By Alan Kibbe Gaynor | Go to book overview

10
Systems Thinking: Modeling Problem Systems

Business and other human endeavors are also systems. They, too, are bound by invisible fabrics of interrelated actions, which often take years to fully play out their effects on each other.

-- Peter Senge ( 1990, p. 7)

In this chapter systems thinking is presented as a meta-framework for configuring in a consistent manner insights about the causes of problems, insights derived from different sources and rooted in diverse theoretical foundations. We interest ourselves here in how different factors work together to cause and exacerbate organizational problems over short and long periods of time. Because of its emphasis on essential factors and relationships, systems thinking helps us to distinguish the fundamental elements of a problem from the confusion of absorbing but nonessential details. In the following pages a number of elements fundamental to this way of thinking are explained and illustrated.
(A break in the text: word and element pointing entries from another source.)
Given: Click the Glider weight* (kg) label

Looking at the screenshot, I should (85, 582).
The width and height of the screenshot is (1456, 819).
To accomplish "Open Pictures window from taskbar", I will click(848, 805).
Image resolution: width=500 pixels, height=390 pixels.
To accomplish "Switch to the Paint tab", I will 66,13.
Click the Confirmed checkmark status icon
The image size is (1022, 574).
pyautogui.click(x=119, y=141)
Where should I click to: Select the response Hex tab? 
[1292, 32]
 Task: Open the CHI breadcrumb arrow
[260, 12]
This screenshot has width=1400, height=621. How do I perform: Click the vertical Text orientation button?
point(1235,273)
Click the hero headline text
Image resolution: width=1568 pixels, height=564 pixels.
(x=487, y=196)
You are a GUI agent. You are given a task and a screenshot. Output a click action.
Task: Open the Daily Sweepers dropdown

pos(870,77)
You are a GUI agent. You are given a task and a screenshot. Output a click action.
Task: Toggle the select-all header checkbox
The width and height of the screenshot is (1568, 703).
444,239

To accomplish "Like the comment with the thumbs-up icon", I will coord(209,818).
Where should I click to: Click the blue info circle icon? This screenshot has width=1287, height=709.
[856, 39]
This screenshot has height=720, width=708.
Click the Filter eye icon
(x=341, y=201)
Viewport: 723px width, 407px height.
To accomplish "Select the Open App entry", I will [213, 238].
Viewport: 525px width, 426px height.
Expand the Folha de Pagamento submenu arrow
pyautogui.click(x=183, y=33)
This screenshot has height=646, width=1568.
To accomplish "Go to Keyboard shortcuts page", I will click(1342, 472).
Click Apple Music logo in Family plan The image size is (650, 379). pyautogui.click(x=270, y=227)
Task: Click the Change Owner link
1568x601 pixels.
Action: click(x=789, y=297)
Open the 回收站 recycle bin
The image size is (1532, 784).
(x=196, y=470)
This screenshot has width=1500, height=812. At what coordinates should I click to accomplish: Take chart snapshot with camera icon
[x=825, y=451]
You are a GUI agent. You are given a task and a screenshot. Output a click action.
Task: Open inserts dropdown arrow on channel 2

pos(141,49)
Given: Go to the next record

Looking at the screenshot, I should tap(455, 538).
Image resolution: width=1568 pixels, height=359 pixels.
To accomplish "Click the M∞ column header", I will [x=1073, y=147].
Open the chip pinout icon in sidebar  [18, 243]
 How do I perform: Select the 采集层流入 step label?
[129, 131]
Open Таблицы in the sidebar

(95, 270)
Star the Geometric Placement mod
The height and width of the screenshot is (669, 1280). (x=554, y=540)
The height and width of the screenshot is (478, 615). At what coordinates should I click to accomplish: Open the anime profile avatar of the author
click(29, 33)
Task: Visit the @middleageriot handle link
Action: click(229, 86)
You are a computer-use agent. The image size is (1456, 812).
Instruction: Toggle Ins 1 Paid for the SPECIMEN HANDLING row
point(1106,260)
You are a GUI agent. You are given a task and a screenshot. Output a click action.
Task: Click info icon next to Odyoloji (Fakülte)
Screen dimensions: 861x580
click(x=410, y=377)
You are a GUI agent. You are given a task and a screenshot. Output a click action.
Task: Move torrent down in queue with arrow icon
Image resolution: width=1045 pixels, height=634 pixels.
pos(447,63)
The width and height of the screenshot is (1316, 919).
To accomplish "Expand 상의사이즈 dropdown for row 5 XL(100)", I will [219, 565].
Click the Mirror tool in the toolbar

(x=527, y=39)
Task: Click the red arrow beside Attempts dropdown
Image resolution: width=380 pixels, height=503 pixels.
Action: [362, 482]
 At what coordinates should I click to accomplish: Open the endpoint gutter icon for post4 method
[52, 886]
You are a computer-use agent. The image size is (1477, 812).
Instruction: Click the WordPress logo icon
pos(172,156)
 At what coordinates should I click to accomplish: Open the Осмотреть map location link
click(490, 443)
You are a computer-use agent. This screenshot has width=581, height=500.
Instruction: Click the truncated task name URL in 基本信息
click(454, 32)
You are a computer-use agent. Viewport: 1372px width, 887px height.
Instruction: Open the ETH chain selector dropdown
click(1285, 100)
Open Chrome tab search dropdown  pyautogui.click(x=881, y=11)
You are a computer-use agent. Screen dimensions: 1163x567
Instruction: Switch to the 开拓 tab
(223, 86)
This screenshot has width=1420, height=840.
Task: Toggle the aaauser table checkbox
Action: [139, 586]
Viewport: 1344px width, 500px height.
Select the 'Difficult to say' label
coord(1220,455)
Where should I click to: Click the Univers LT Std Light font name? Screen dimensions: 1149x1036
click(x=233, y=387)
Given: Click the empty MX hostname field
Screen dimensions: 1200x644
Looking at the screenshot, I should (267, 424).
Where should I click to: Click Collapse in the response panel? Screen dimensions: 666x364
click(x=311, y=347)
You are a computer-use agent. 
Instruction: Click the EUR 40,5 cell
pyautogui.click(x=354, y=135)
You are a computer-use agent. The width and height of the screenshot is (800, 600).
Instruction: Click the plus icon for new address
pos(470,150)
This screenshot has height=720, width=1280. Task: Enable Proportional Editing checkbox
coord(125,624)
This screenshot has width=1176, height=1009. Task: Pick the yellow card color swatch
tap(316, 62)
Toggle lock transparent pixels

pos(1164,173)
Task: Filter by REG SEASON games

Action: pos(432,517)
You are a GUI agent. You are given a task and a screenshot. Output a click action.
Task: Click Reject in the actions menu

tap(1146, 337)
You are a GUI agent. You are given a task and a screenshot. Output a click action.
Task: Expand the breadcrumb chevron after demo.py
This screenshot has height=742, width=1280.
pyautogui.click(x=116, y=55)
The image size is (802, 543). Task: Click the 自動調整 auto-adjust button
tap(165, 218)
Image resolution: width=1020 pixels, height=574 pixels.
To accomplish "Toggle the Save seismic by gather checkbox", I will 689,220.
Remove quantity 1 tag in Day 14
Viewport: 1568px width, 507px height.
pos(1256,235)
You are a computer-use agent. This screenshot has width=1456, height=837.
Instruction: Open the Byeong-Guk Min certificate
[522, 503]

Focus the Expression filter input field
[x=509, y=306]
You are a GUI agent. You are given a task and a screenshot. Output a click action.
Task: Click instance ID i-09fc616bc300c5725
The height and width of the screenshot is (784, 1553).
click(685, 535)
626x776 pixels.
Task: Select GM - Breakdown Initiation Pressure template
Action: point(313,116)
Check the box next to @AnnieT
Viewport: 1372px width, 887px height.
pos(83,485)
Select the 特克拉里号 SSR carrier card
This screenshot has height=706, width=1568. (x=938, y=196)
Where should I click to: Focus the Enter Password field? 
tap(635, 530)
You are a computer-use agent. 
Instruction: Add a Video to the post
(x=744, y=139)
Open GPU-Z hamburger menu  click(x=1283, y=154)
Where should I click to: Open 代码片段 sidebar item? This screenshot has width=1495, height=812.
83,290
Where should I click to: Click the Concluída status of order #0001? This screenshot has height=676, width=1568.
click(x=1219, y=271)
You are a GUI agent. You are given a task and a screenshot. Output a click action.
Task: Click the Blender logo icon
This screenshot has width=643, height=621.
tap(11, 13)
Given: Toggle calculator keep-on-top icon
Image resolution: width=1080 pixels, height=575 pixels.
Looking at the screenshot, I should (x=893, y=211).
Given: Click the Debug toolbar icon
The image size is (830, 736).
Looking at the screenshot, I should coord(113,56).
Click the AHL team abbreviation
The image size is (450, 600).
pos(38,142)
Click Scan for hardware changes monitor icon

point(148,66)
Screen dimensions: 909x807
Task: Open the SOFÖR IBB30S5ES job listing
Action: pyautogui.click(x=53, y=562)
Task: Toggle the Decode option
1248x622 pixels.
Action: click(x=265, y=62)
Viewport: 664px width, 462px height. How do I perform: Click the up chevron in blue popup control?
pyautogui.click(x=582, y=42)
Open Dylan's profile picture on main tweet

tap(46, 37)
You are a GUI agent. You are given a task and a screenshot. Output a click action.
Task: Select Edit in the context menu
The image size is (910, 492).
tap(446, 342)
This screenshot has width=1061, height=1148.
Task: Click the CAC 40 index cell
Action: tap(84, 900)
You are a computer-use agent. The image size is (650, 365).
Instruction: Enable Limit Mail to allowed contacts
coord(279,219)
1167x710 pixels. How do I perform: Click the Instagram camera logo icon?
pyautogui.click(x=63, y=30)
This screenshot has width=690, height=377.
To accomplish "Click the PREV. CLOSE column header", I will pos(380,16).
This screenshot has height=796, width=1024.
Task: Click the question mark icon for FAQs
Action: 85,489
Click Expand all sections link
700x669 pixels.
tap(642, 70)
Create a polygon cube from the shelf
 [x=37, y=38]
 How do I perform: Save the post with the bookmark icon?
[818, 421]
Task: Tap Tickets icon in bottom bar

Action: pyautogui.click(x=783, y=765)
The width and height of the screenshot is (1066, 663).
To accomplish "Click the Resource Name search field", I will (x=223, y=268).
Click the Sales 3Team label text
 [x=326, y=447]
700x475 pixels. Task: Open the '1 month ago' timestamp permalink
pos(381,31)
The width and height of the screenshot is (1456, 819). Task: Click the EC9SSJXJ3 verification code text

The term meta-framework is used in discussing systems thinking because, in contrast to the theoretical frameworks discussed earlier in this book, systems thinking is content free. It can be applied to any field of study and any situation. Its focus is on how people and their organizations respond to physical realities and to the actions of other people and organizations in ways that affect the development of opportunities and problems. People and organizations help create and become parts of feedback systems out of which problems develop and opportunities arise.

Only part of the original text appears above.